The only problem was that we had a hard requirement that our entity definitions had to support change once deployed. That is, our customers typically customize CRM solutions to meet their business needs. That's what CRM is all about. Well, ATL Server only supported C++/COM types. So, the problem became how do we provide a SOAP interface ('cause damn it we were going to support SOAP and web services even if it killed us) that wasn't too hard to program against, was cross-platform friendly, supported WSDL, and supported extensible types. We chose the XML-as-strings path for V1.x. To make some of the pain go away we provided a client-side proxy so developers wouldn't need to spend a lot of cycles trying to make the WSDL-based client-side classes behave properly (can you say namespace collisions?).

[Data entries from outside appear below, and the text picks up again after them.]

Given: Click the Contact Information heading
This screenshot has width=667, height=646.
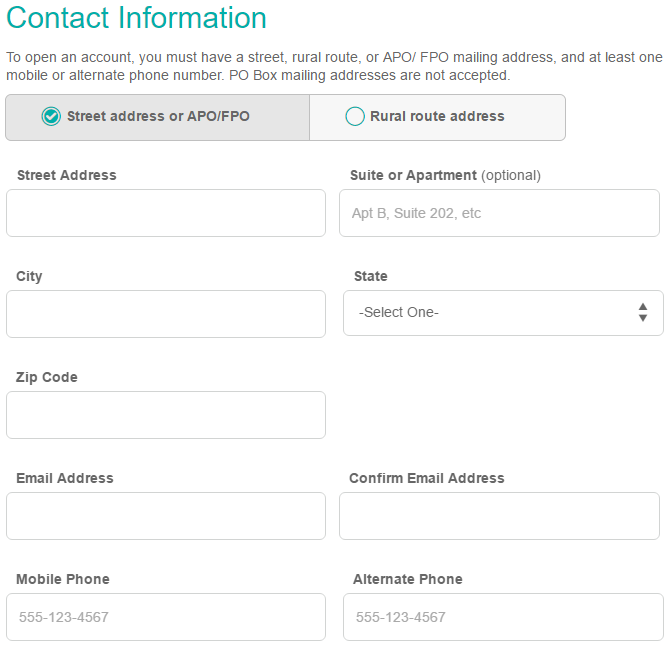Looking at the screenshot, I should click(137, 18).
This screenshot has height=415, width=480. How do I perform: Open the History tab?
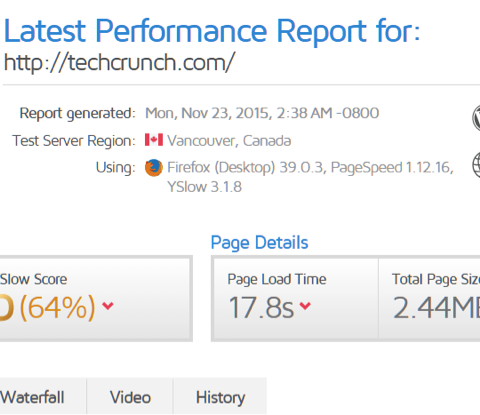point(220,396)
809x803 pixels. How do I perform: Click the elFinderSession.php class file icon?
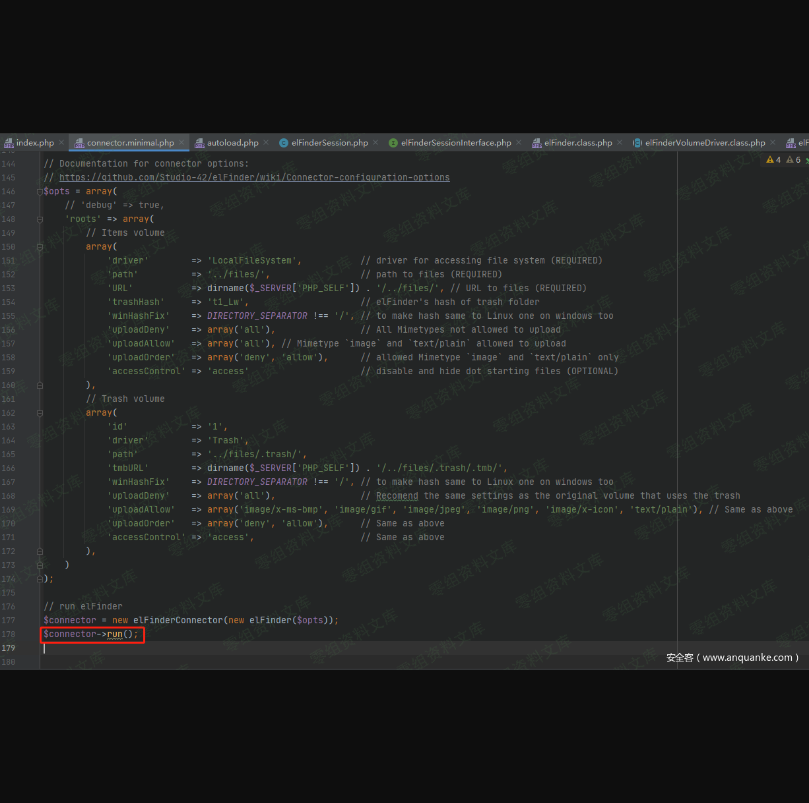pyautogui.click(x=284, y=143)
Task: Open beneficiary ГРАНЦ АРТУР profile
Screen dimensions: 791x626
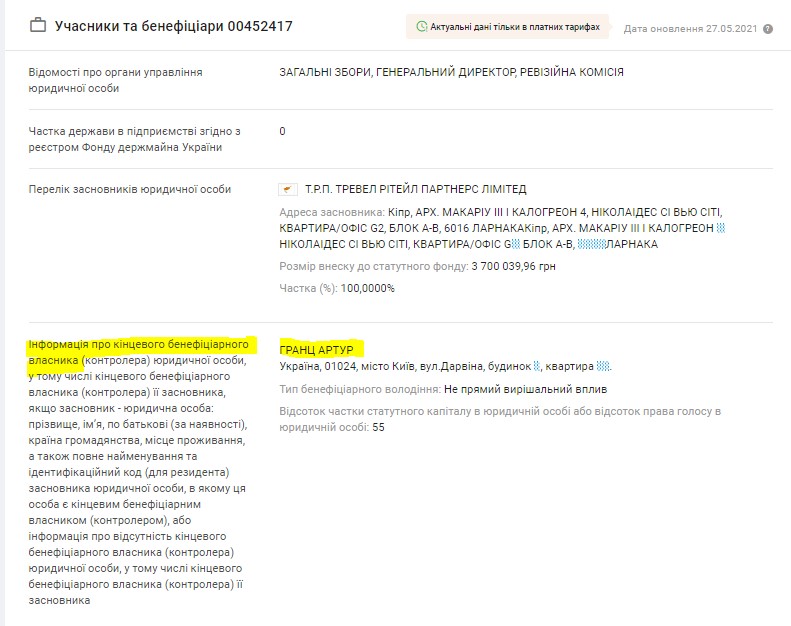Action: pyautogui.click(x=323, y=349)
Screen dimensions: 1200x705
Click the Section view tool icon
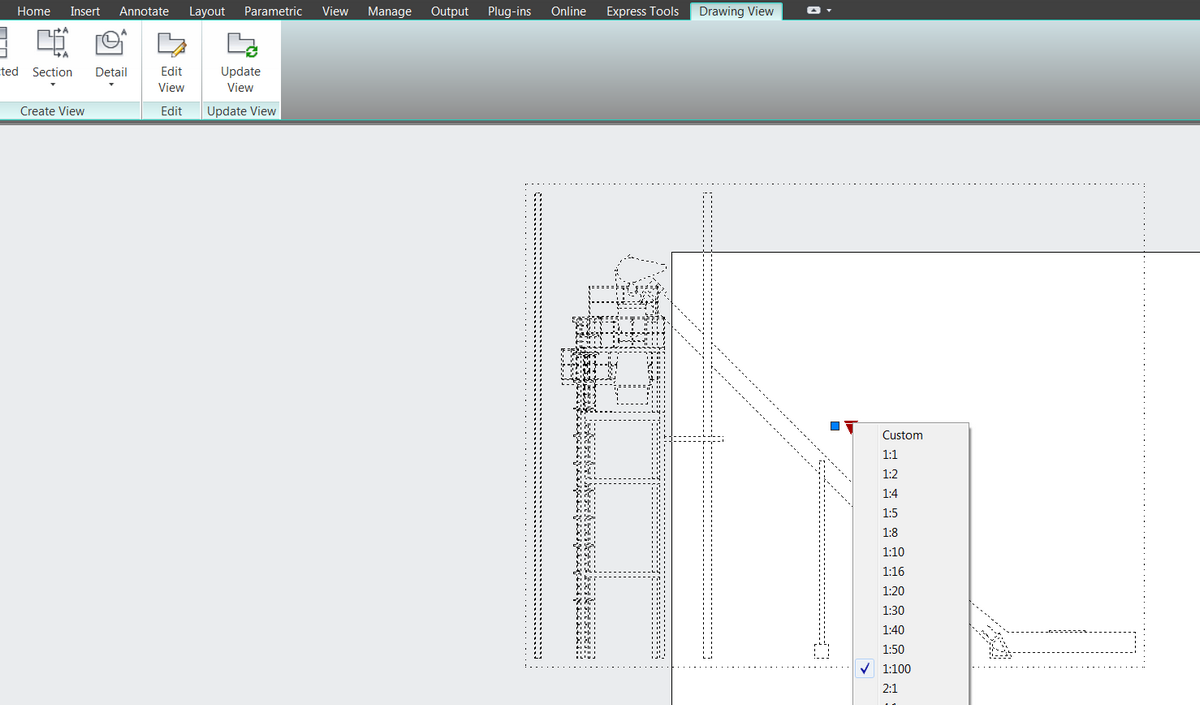[x=52, y=42]
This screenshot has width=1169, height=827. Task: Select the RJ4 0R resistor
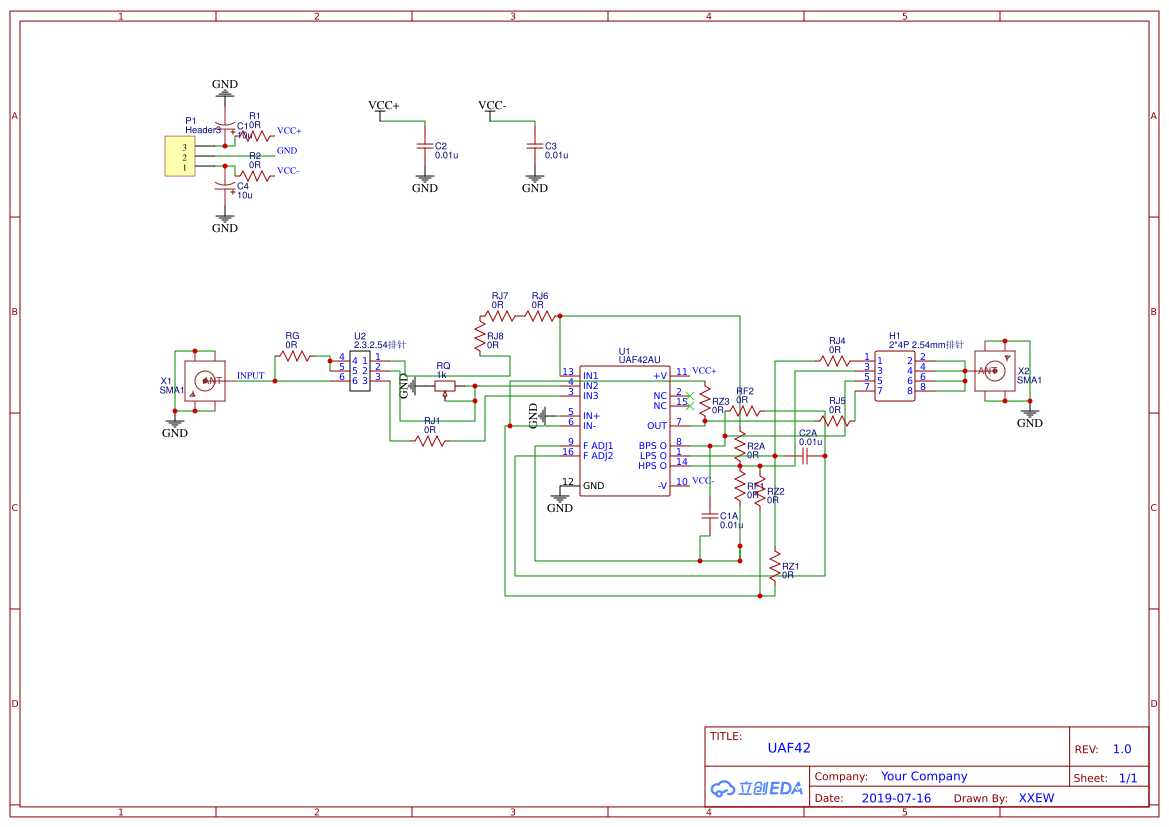click(x=834, y=361)
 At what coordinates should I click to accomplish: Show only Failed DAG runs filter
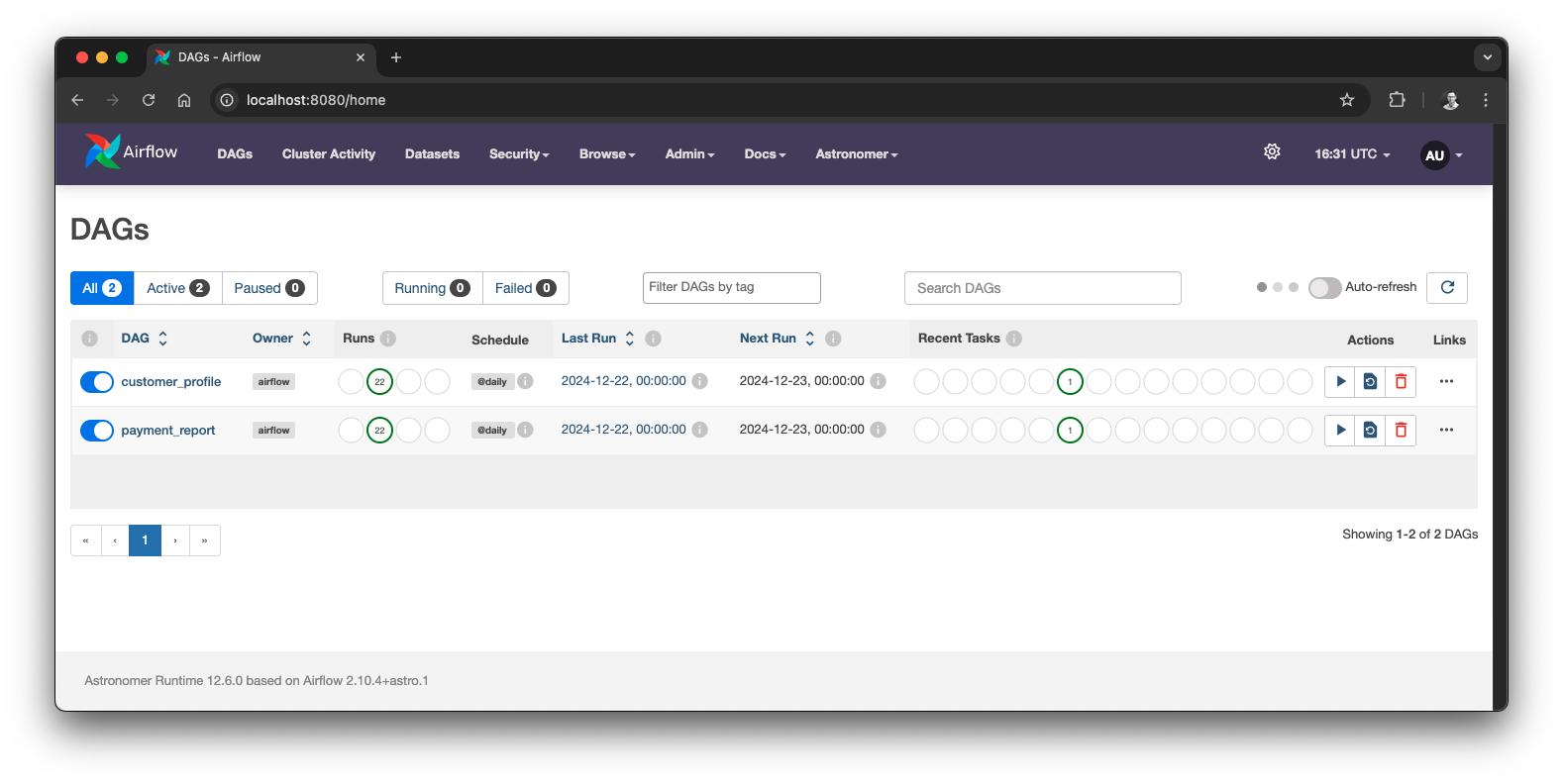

For V1.2 we spent a lot of time looking at ways to wrap the platform API set in something friendlier but the closest we came (because of the extensibility issues) was to use an "object" called a property bag. Well, that sucks more than XML strings, or at least that's my feeling. That, combined with the fast turnaround time, and the need to not break any deployed applications, meant that we weren't able to do anything better in that version.

I've always hated the fact that our interface names seemed to match the entity against which they operated, sometimes. It gets really confusing when someone asks why they can't create a CRMAccount class in C#, set up some properties, then call a method on it. That's a general service-oriented disconnect between the SOA patterns and the old school OO patterns. One thing we're doing in early work is to start naming the interfaces FooService for example and the parameter is usually a Foo. But that leads to other problems; the same question comes up about mixing things but with the names cleaned up the confusion gets easier to clear up.

On to V2 (don't ask me about timelines 'cause I won't say anything). We are seriously looking at introducing a cleaner model across the entire platform. We're doing this for a few reasons. The first is that we're introducing a managed platform for a number of V2 entities and that means that we'd have an ATL Server-based interface and a managed ASMX interface with two different programming models. We even considered butchering the V2 interfaces so they look and behave like 1.x interfaces. Ick.

The current plan is that we're trashing both interfaces in favor of something very lightweight, very VS-friendly, and closer to an SOA model. The idea is to chop the API set down to:

BusinessEntity Create(Type) -- create a new, initialized, but not persisted entity

Delete(BusinessEntity) -- we're debating whether delete is exposed or if delete is really just a state change. There are strong feelings on both sides.

EntityCollection Find(Criteria) -- using the criteria get a collection of entities

BusinessEntity Get(EntityMoniker) -- retrieve exactly one (or zero) entity

SaveOutcome Save(BusinessEntity) -- put the entity in the database or update an existing one


and finally...

Execute(BusinessDocument, Criteria) -- using Criteria, find a collection of entities and apply the business methods specified in BusinessDocument. There's a lot of cool stuff in this approach that allows us to support replaceable method implementations, workflow-driven implementations, and ISV-defined functionality. This would heavily leverage the current metadata but would greatly extend it.


The parameters are really the driving force. The service is secondary. The client sets up the "command" they want executed by constructing a class, filling in some basic information, and submitting it to the service. Most of the methods can take their type information directly from the supplied parameter. For Execute the BusinessDocument describes the method, the parameters, and other interesting bits.

Oh yeah, and those 6 methods are the entire API set. We'll see what happens. There's a long way to go defining this stuff and we still need to get some decent prototype work in place to make sure we can support the new model and have some back-compat for the old model for a while yet.